Right-to-Carry Laws and Violent Crime: A Comprehensive Assessment Using Panel Data and a State-Level Synthetic Controls Analysis

Details

Author(s):
Publish Date:
May 15, 2019
Publication Title:
Journal of Empirical Legal Studies
Format:
Journal Article Volume 16 Page(s) 198-247
Citation(s):
  • John J. Donohue, Abhay Aneja & Kyle D. Weber, Right-to-Carry Laws and Violent Crime: A Comprehensive Assessment Using Penal Data and a State-Level Synthetic Control Analysis, 16 Journal of Empirical Legal Studies 198 (2019) (available earlier as National Bureau of Economic Research, working paper no. 23510 (2017)).

Abstract

This article uses more complete state panel data (through 2014) and new statistical techniques to estimate the impact on violent crime when states adopt right‐to‐carry (RTC) concealed handgun laws. Our preferred panel data regression specification, unlike the statistical model of Lott and Mustard that had previously been offered as evidence of crime‐reducing RTC laws, both satisfies the parallel trends assumption and generates statistically significant estimates showing RTC laws increase overall violent crime.
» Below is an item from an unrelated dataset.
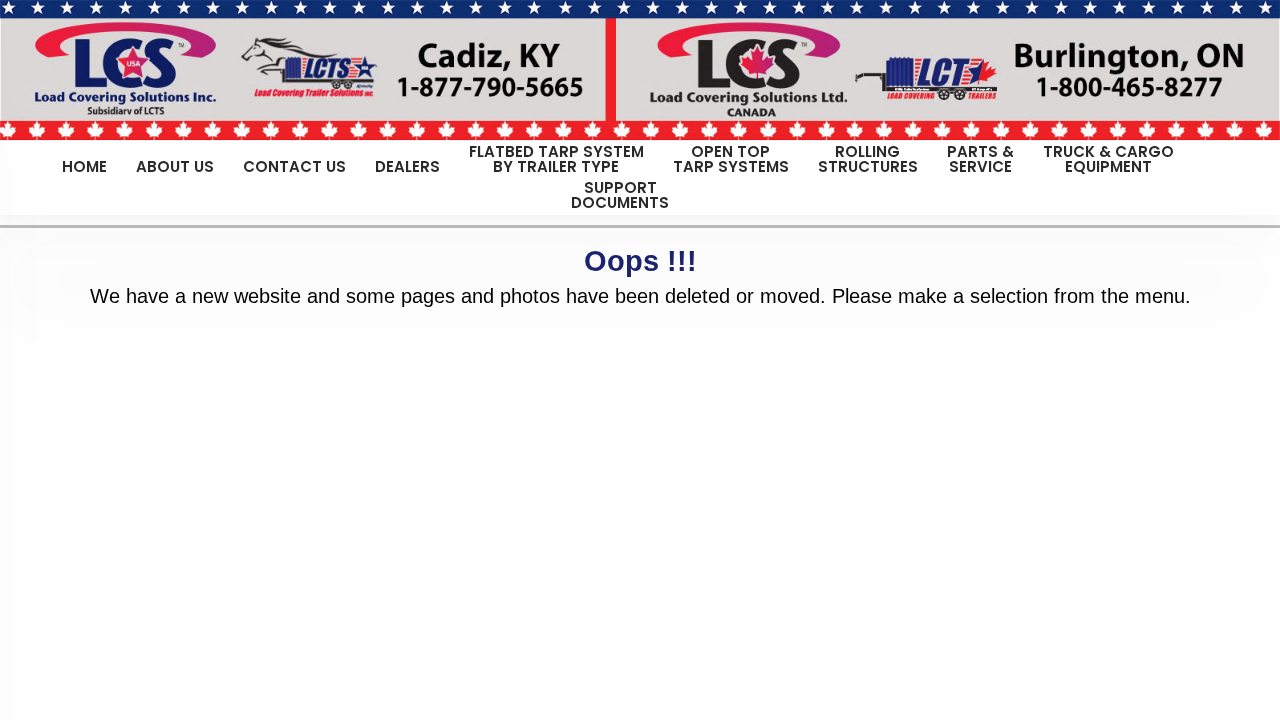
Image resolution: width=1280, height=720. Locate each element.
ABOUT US (175, 165)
Our synthetic control approach also finds that RTC laws are associated with 13–15 percent higher aggregate violent crime rates 10 years after adoption. Using a consensus estimate of the elasticity of crime with respect to incarceration of 0.15, the average RTC state would need to roughly double its prison population to offset the increase in violent crime caused by RTC adoption.